> [Tasks for this exercise]
1. Reproduce the e-fuels article word for word from "As a senior" to "fuel-based systems unnecessarily?".
2. According to the e-fuels article, what position does Karin van Kranenburg hold at TNO Vector?

Making e-fuels from captured CO2: how much does it cost?

‘Capturing CO2 from fossil point sources, such as a coal-fired power plant or a steel mill, not only ensures that less of this greenhouse gas is released into the atmosphere, but that the captured CO2 is also well suited for the production of e-fuels’, Karin van Kranenburg starts explaining.

As a senior consultant at TNO Vector, she focuses on strategic innovation issues. She is particularly concerned with the transition to sustainable hydrogen, fuels, and chemistry. And she stresses that e-fuels are expected to play a key role in making long-distance heavy transport more sustainable, such as with aircraft, international freight, and seagoing vessels.

Using captured fossil CO2 to make fuels: not everyone is enthusiastic about this. After all, won’t that just perpetuate current fossil fuel-based systems unnecessarily?

‘Capturing fossil CO2 is indeed a sensitive issue’, Van Kranenburg knows. ‘Because it can be very tempting for companies to store captured CO2 underground or use it to produce e-fuels and neglect working on sustainable solutions for a fossil-free future.’

Different scenarios for e-fuels for heavy transport

‘If you use wind and solar energy to power electric cars today, you can achieve a much greater CO2 reduction than if you use that electricity to produce green hydrogen and then use it to produce e-fuels’, Van Kranenburg points out. ‘Besides, producing e-fuels is very expensive. It is also more expensive than biofuels.

> [Provided material]
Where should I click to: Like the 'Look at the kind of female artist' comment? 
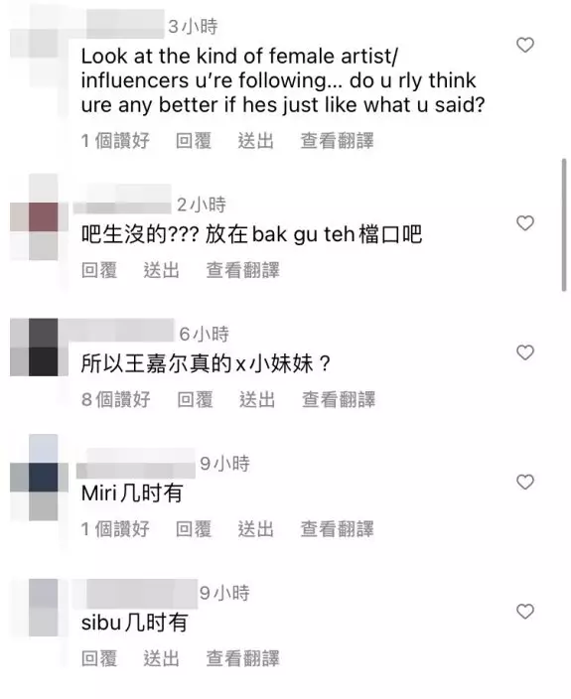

> [Task responses]
1.
As a senior consultant at TNO Vector, she focuses on strategic innovation issues. She is particularly concerned with the transition to sustainable hydrogen, fuels, and chemistry. And she stresses that e-fuels are expected to play a key role in making long-distance heavy transport more sustainable, such as with aircraft, international freight, and seagoing vessels.

Using captured fossil CO2 to make fuels: not everyone is enthusiastic about this. After all, won’t that just perpetuate current fossil fuel-based systems unnecessarily?

2. She is a senior consultant.